▶ [TASK 1]
Answer these questions from the excerpt on office property investment:
(a) What kind of loans does Keitchen describe as readily available?
(b) What is John Davidson's position?
(c) What does Keitchen say he is working on?
▶ [TASK 2] Pick up the excerpt on office property investment after its final sentence and keep writing it.

>> begin DOCUMENT EXCERPT

Financing transactions

“Debt is really fanning the fire in the investment arena, particularly CMBS loans that are readily available, even for suburban or value-add properties,” Keitchen said.

Financing is even available for secondary markets and transitional assets that were starved for capital during the last few years, Fasulo said. “We have to figure out how to keep the CMBS channel open because it is really helping the market be as healthy as it can be,” he added.

What buyers want

With so many buyers chasing office properties, some investors have been forced to move away from Class A assets or primary markets. “We are looking off the beaten path at some secondary markets and suburban markets,” said John Davidson, southeast regional director of Parmenter Realty Partners.

Distressed or value-add product has been popular with other buyers as well, Davidson said. It’s considered to offer the most upside at this point in the cycle. “I’m working on a number of deals for highly distressed assets that were purchased at the bottom of the market,” Keitchen added.

>> end DOCUMENT EXCERPT
>> begin SUPPLIED INFORMATION

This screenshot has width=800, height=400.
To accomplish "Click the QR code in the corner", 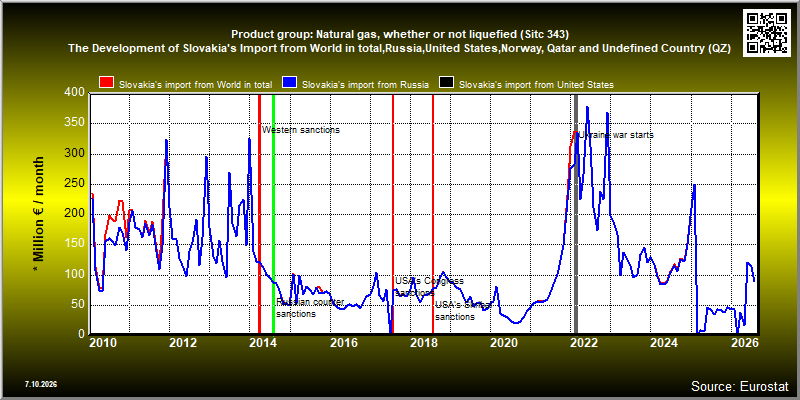I will tap(768, 32).
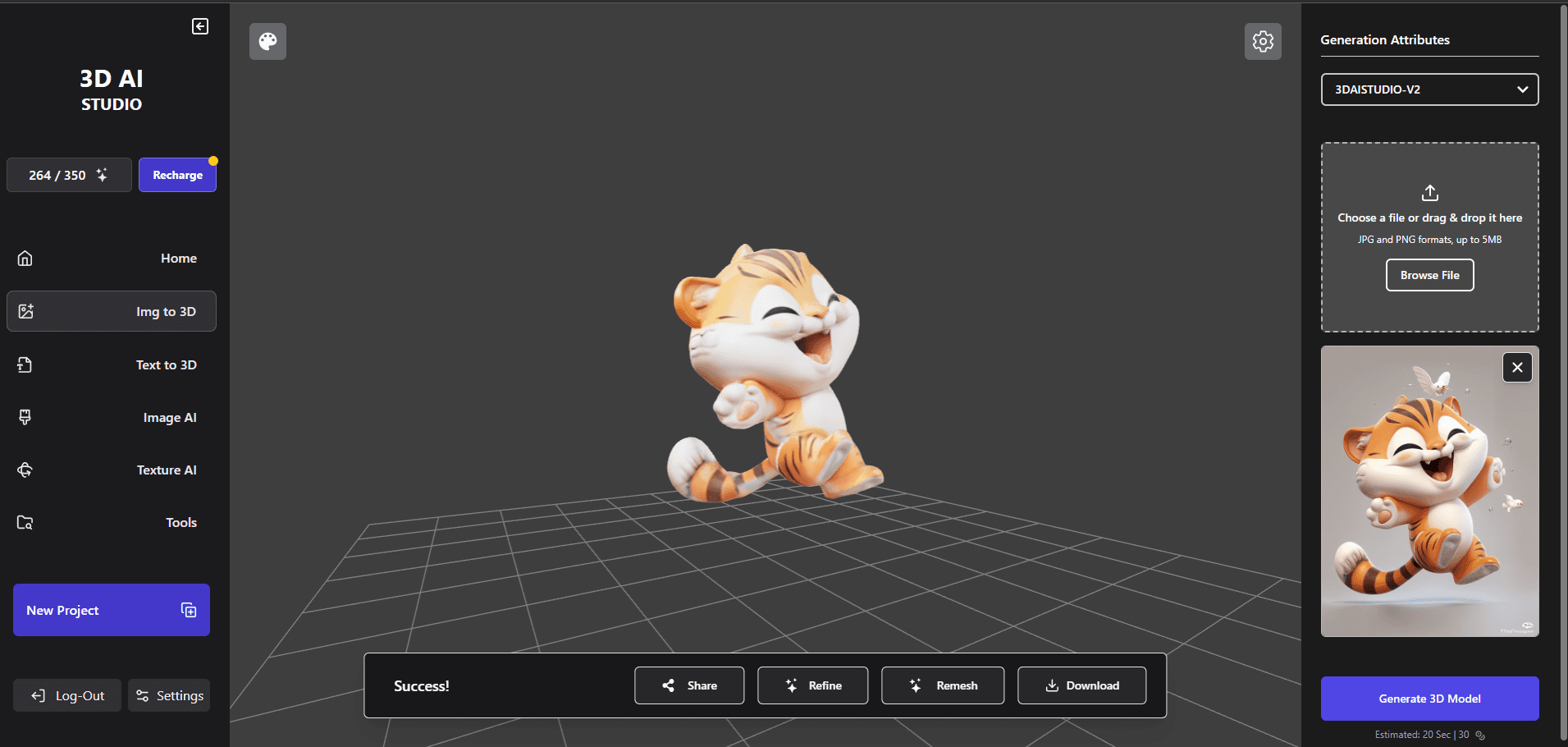Collapse the left sidebar
The height and width of the screenshot is (747, 1568).
199,25
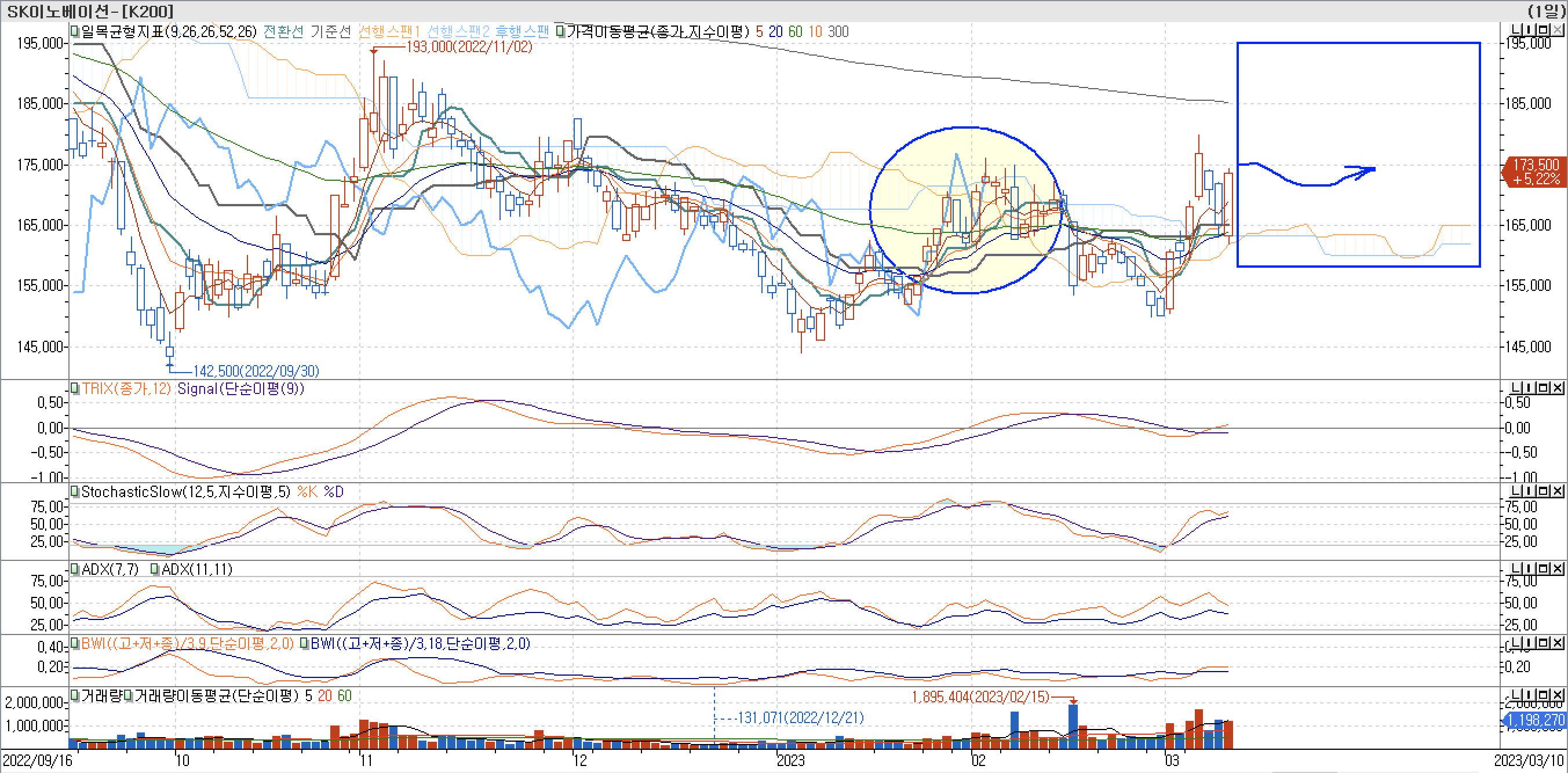This screenshot has height=773, width=1568.
Task: Select the 후행스팬 legend label
Action: point(522,31)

>> end SUPPLIED INFORMATION

▶ [TASK OUTPUT 1]
(a) CMBS loans.
(b) Southeast regional director of Parmenter Realty Partners.
(c) A number of deals for highly distressed assets that were purchased at the bottom of the market.

▶ [TASK OUTPUT 2]
Places like Atlanta and cities in Texas, especially Houston and Dallas, remain hot for buyers, Fasulo said. San Francisco has also been strong because of the large tech presence there. “Supply in San Francisco is constrained, and rents are starting to spike in many submarkets,” Fasulo added.

Cap rate compression

On average, cap rates are around 5.8 percent, but can vary depending on the market and asset, Davidson said. “At the bottom of the market in 2010, cap rates were about 8.8 percent, so there’s been incredible movement,” he added. “However, there’s still room for compression and income growth.”

In prime locations, good properties are seeing cap rates as low as 4 percent, Fasulo said. “For prime, core assets, cap rates are at or near all-time lows again, and certain properties are trading at levels where the yields don’t appeal to the broad spectrum of the investment community,” he added.

For class-A products in core locations, cap rates are not anticipated to compress any further, Keitchen said. “However, cap rates for suburban and value-add properties may compress significantly because that’s where a lot of the activity is going,” he added.

The entire episode on the office investment market is available at

Michael Bull, CCIM is the host of the nationally syndicated Commercial Real Estate Show and founder of Bull Realty, Inc., a U.S. commercial real estate sales and advisory firm headquartered in Atlanta. You’re invited to connect with Michael on Twitter and LinkedIn.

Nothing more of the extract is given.